--- WHAT IS ASKED ---
Copy the listing below word for word, every line of it.

##### LISTED ENTRIES #####

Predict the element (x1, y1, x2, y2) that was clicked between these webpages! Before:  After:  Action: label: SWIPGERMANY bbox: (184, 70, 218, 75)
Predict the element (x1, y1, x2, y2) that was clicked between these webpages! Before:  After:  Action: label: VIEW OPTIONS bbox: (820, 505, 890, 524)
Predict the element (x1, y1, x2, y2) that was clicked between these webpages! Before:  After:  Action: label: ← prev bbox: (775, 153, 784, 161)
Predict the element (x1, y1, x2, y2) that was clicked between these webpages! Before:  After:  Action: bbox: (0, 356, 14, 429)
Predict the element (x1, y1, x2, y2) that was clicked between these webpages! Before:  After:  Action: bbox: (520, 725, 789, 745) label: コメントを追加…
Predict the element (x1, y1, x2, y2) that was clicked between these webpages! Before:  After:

#####

--- OUTPUT OF THE EXERCISE ---
Predict the element (x1, y1, x2, y2) that was clicked between these webpages! Before:  After:  Action: label: SWIPGERMANY bbox: (184, 70, 218, 75)
Predict the element (x1, y1, x2, y2) that was clicked between these webpages! Before:  After:  Action: label: VIEW OPTIONS bbox: (820, 505, 890, 524)
Predict the element (x1, y1, x2, y2) that was clicked between these webpages! Before:  After:  Action: label: ← prev bbox: (775, 153, 784, 161)
Predict the element (x1, y1, x2, y2) that was clicked between these webpages! Before:  After:  Action: bbox: (0, 356, 14, 429)
Predict the element (x1, y1, x2, y2) that was clicked between these webpages! Before:  After:  Action: bbox: (520, 725, 789, 745) label: コメントを追加…
Predict the element (x1, y1, x2, y2) that was clicked between these webpages! Before:  After:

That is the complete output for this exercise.